#### Text for analysis
=== Section Start ===

Hey there! My name is Keshia. Breifly - I've just turned 21, I have a 9 month old (just about) little boy, Charlie and I come from Australia. This is my story.
I'd been on the contriception needle for well over 2 years, in that time I had broken up from a serious relationship and had just a few flings. I'd never fallen pregnant, and I never thought that I could fall pregnant. I put my trust in medical science, 'contriception'.
Then all of a sudden, I was still in a small, very white hospital room when three doctors came in and surrounded me. They told me that my doctor had made a huge mistake a few months back when I had asked for a pregancy test as I wasn't feeling right. He had told me the result was negative... it wasn't at all. Back then I would have been 4 weeks max, I would of had a choice and I can honeslty say if I had had that choice I would have a different life today... But right there, right then, I was 7 1/2 months pregnant, in shock and numb to anything else. But I knew that my actions had got me to be pregnant, and I had to step up and deal with it, and I did.

=== Section End ===

#### Data records

=== Section Start ===

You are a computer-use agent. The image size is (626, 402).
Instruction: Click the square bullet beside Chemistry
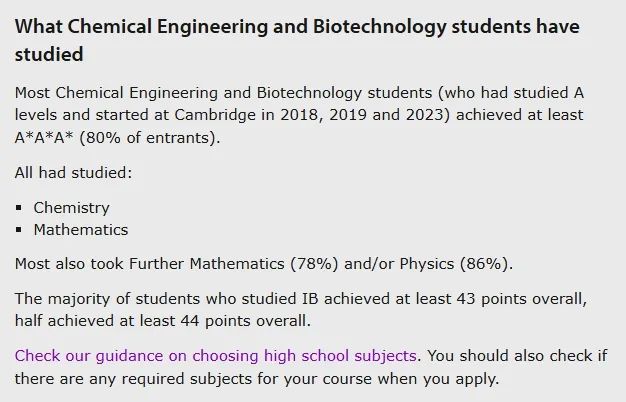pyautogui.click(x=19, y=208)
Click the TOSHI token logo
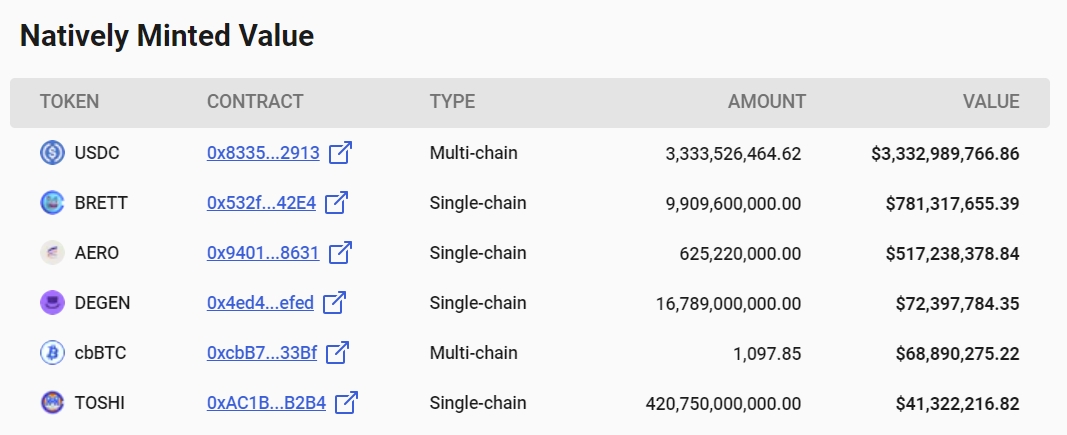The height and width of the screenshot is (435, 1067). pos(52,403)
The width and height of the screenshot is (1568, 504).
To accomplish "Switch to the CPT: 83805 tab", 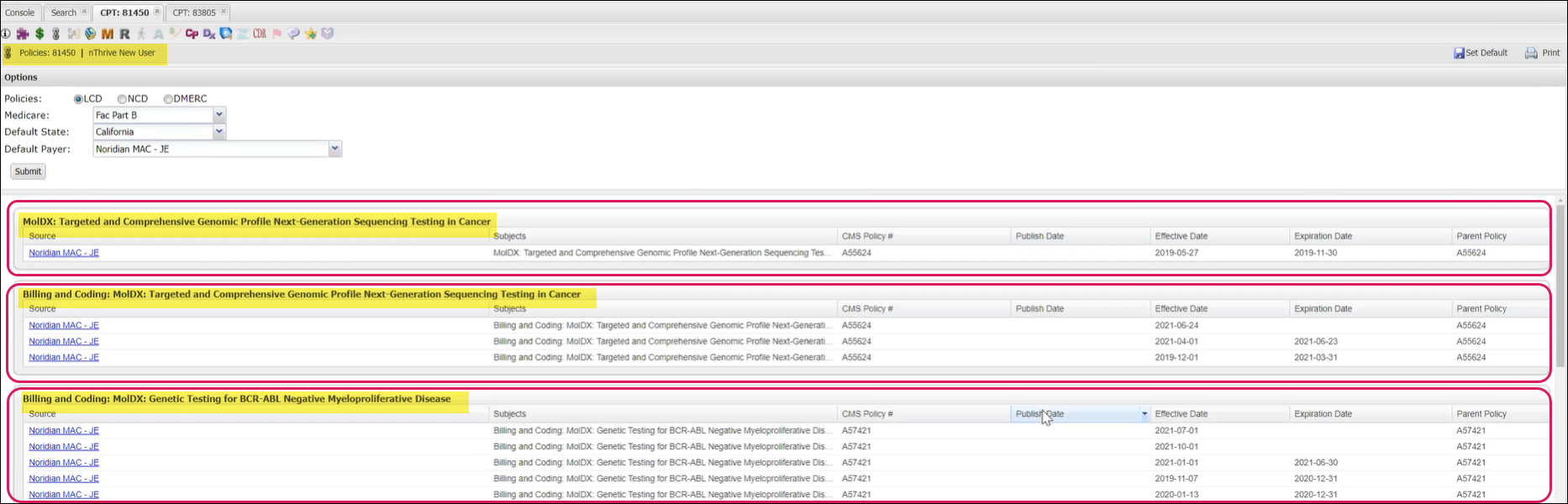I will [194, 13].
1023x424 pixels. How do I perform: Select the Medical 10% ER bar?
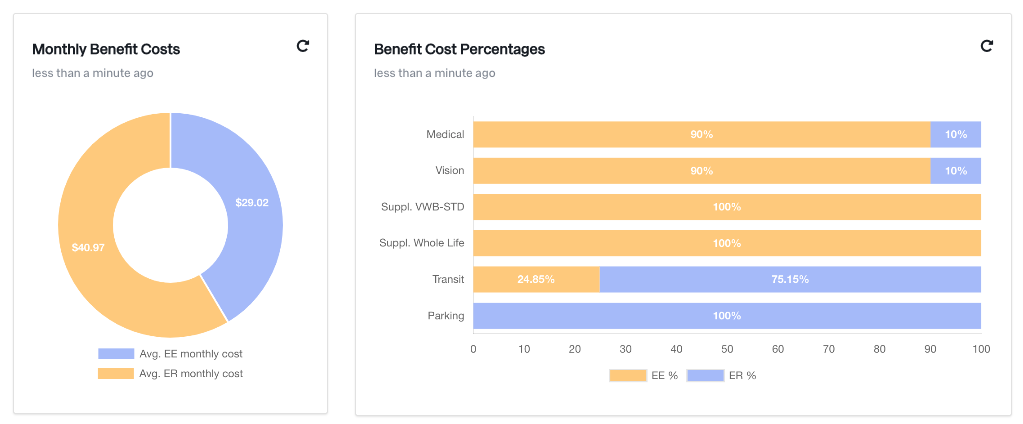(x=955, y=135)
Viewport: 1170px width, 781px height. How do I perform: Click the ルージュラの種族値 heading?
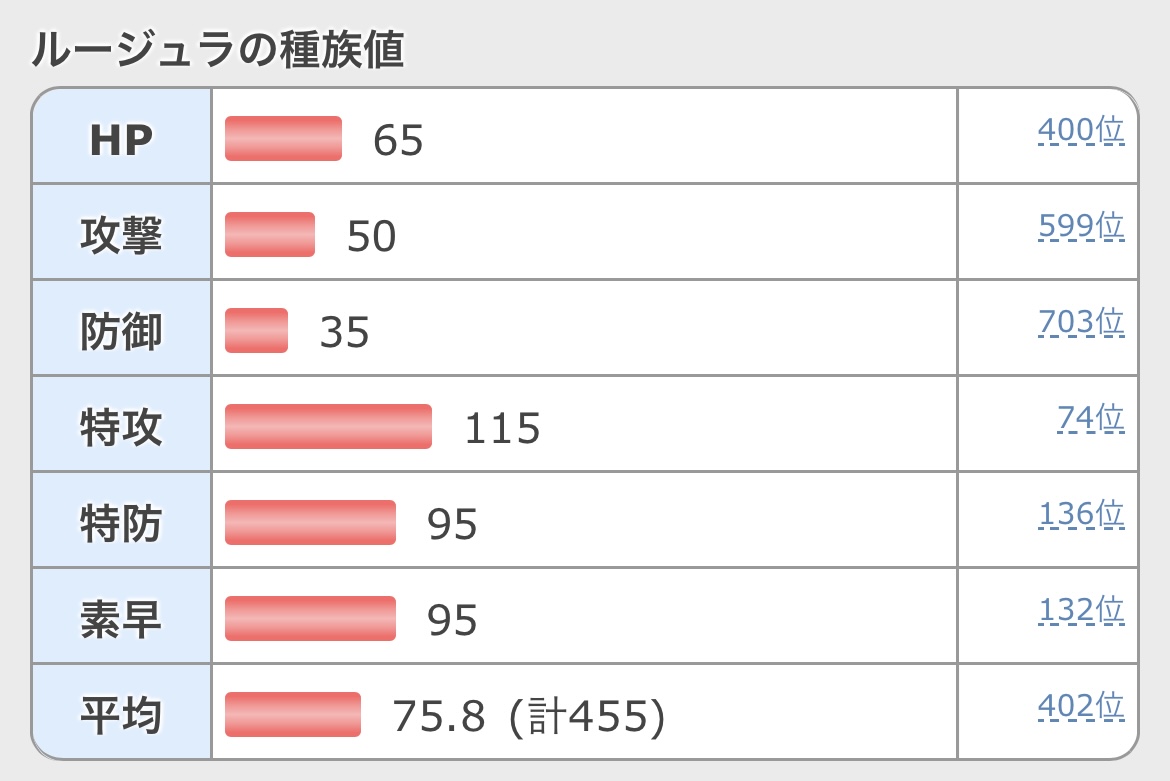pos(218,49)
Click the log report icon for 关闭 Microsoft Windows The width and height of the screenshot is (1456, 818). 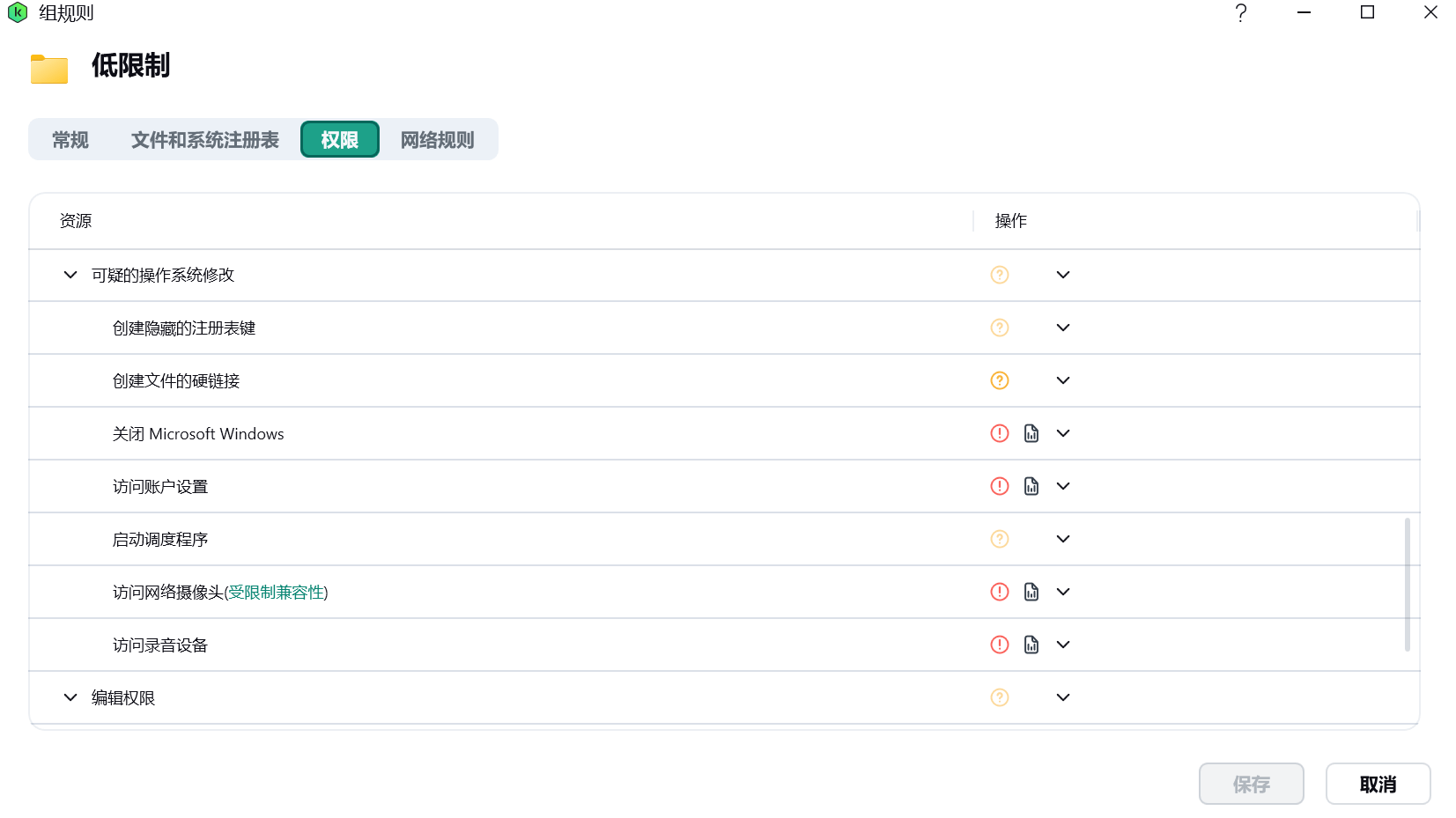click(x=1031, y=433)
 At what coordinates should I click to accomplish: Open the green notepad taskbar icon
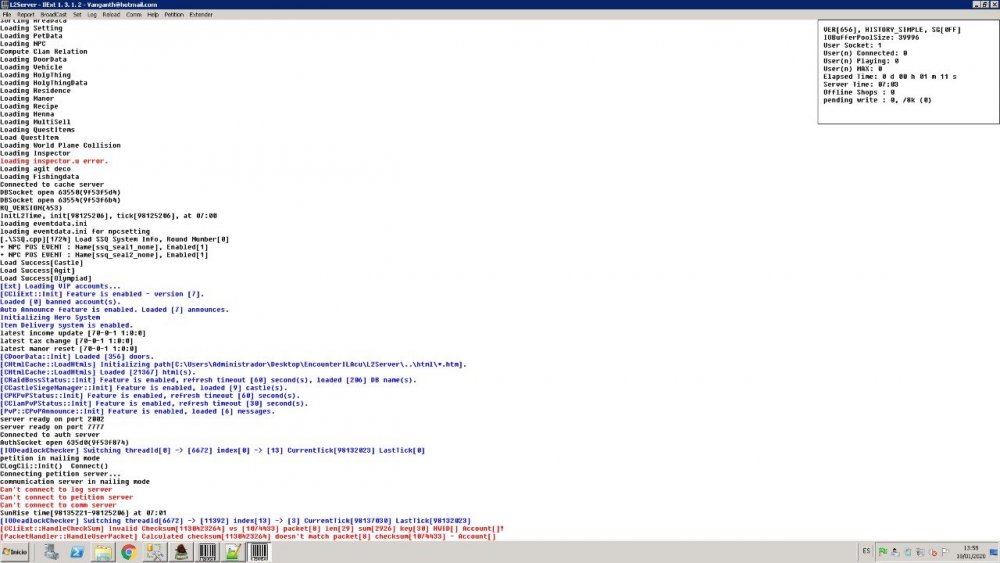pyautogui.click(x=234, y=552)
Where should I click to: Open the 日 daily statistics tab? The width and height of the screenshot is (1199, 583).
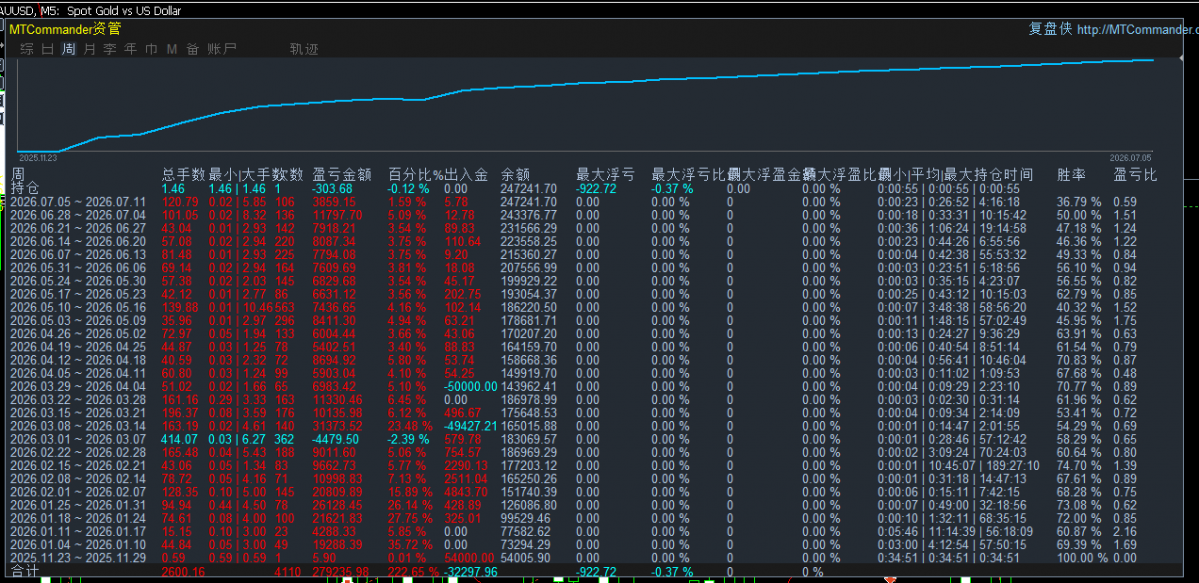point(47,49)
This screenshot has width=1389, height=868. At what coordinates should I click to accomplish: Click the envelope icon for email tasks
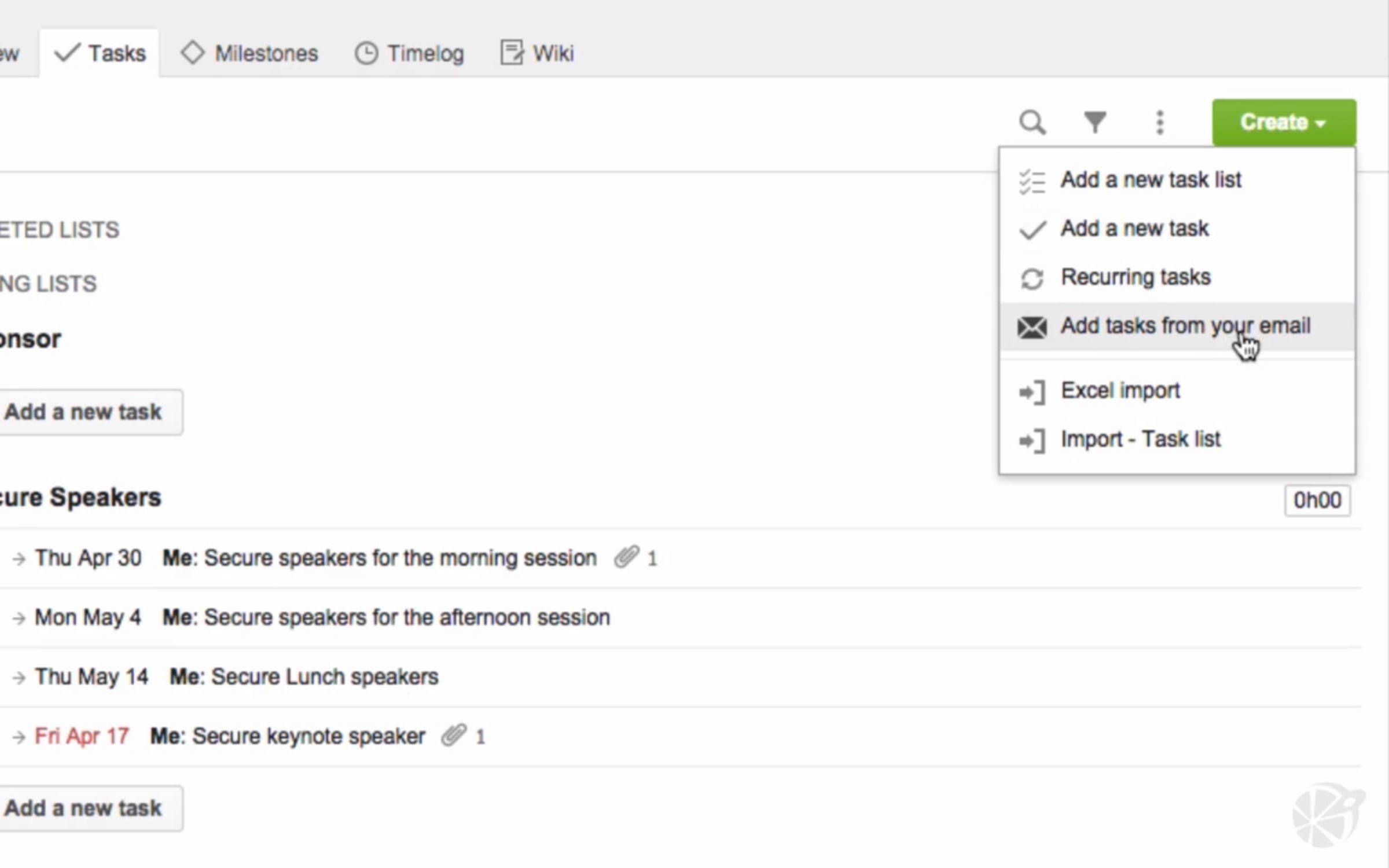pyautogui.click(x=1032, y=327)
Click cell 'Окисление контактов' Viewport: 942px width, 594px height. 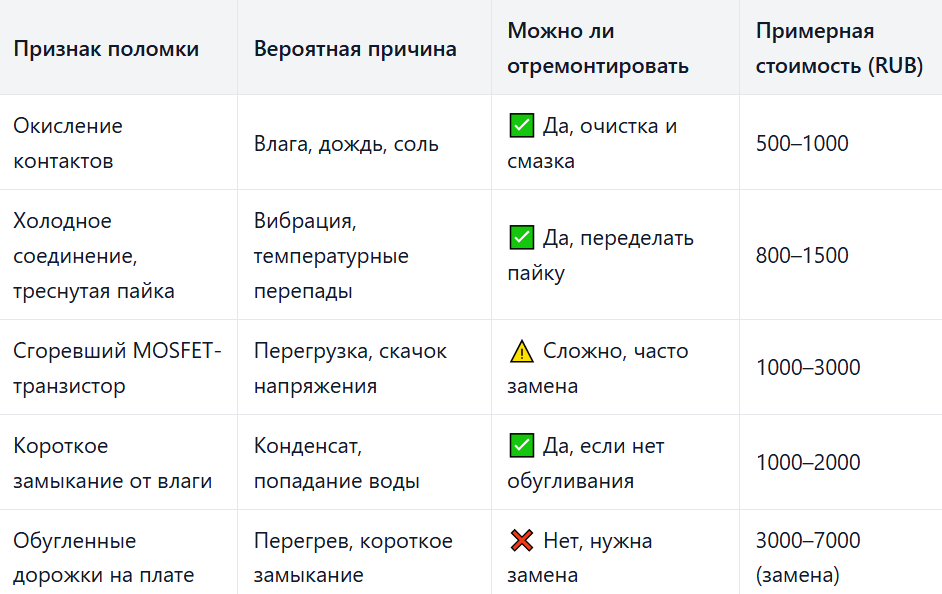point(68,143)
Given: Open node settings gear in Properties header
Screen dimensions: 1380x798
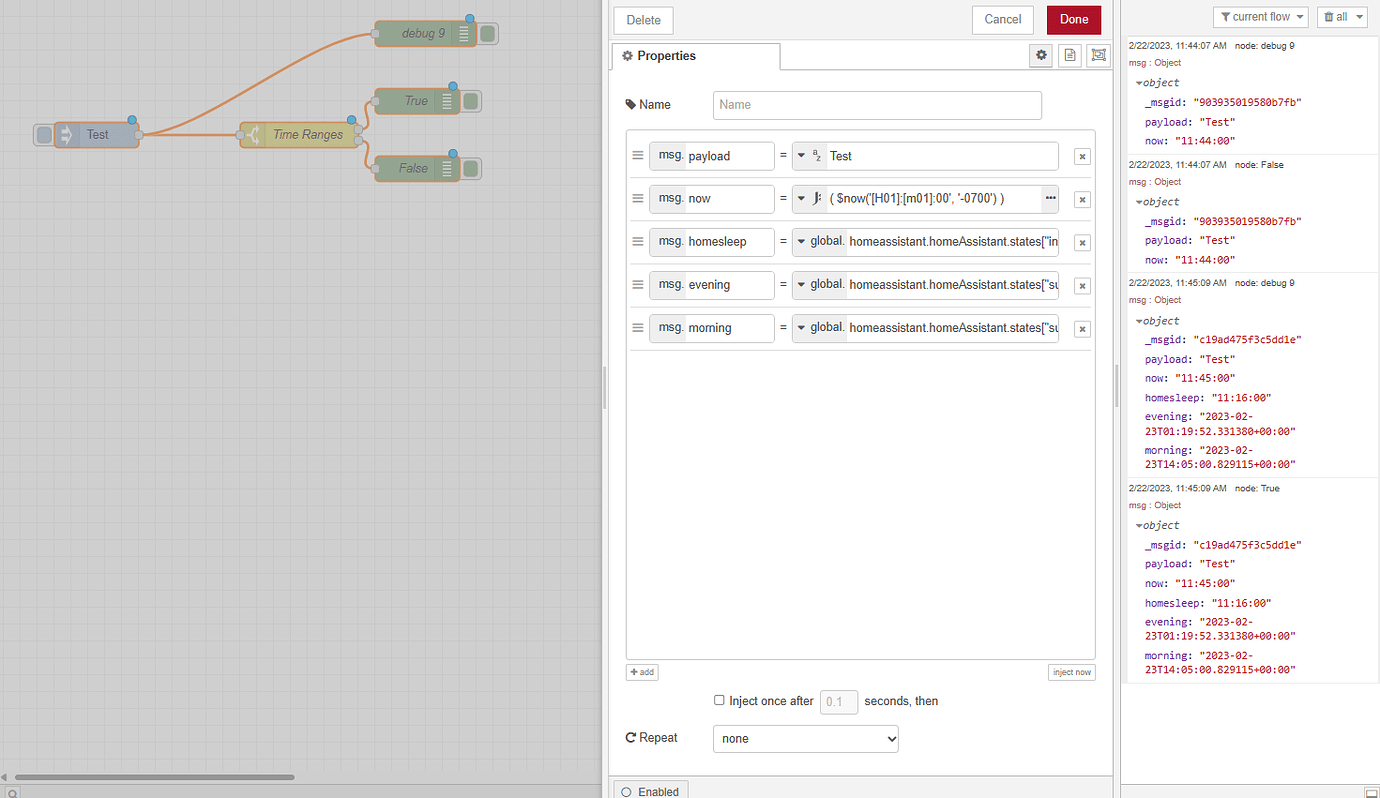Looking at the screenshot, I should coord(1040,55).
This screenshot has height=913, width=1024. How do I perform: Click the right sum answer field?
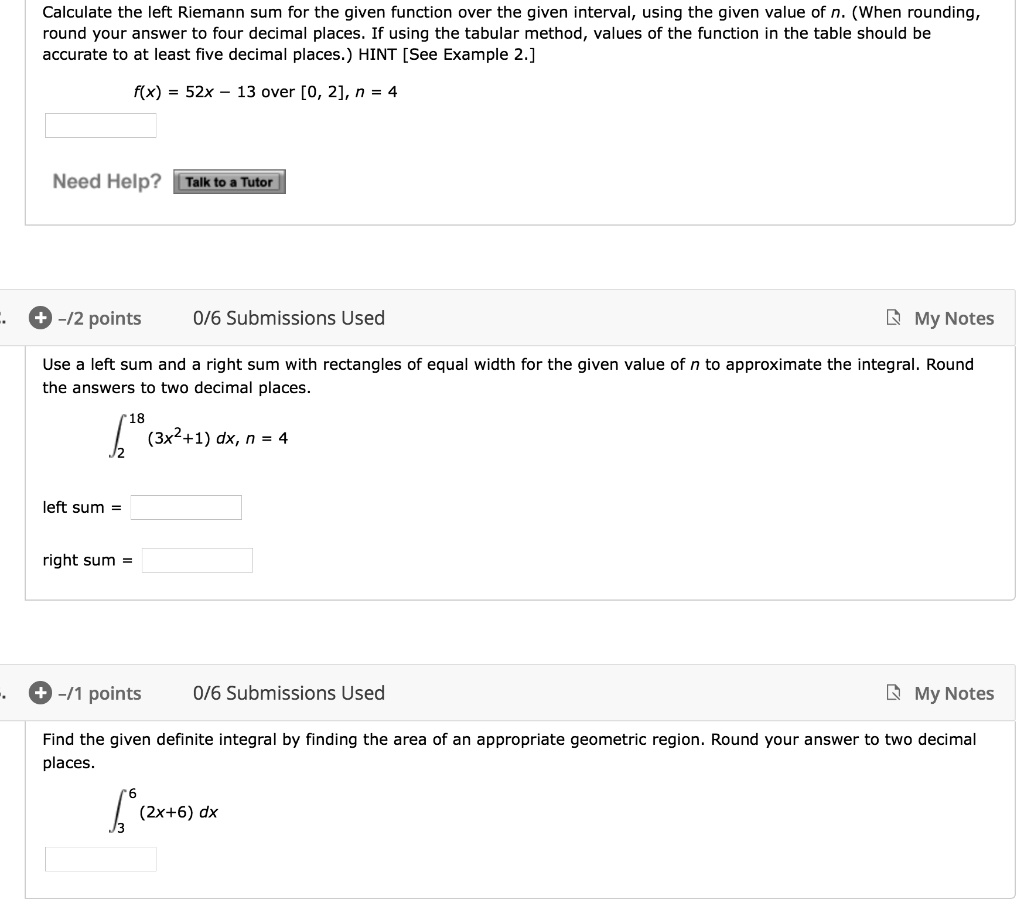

=== Section End ===

#### Task directions
Resume Keshia's account of her late-discovered pregnancy, starting directly after its final sentence, which ends "and I had to step up and deal with it, and I did."

#### Written response
My little man was born on Thursday, 29th June at 4.16am. I remember holding him in my arms, a new single, young mother. It was daunting, but then I thought, just because I am young, single or whatever, this would be daunting for anyone. When are you really ready to have a baby? 14, 19, 25, 30, 40?? The fact is, no one is ever trully ready to raise a child, there are no guides, no books to tell you EXACTLY how it is to be done. I can remember looking into those little eyes and thinking this is it, its all for you, I wanted to give him everything I could, I felt as if I didn't have enough love to give him, because I wanted to give him so much more. It was scarry, those fews hours after birth when you are sooo tired, but you just can't sleep becuase you have this new little being beside you. I remember willing him in my head, please don't wake up, please don't cry, please don't mess your nappy. I didn't know how to doing anything, hold him, feed him, anything... it was daunting.
Now, 9 months on, and I am sleep deprived. But apart from being an arwful sleeper, my little man is a wonderful baby, he is talking, walking a little and saying five words. I am so proud of this little thing that is so much a part of me.
Motherhood is a wonderful exprience... but it is very hard. Its hard because sometimes you can't eat your tea because your baby won't stop crying, its hard because when you walk down the street with your baby you get rude looks and nasty comments, it is hard because you don't get a chance to hang with your childless friends... but it is all worth it.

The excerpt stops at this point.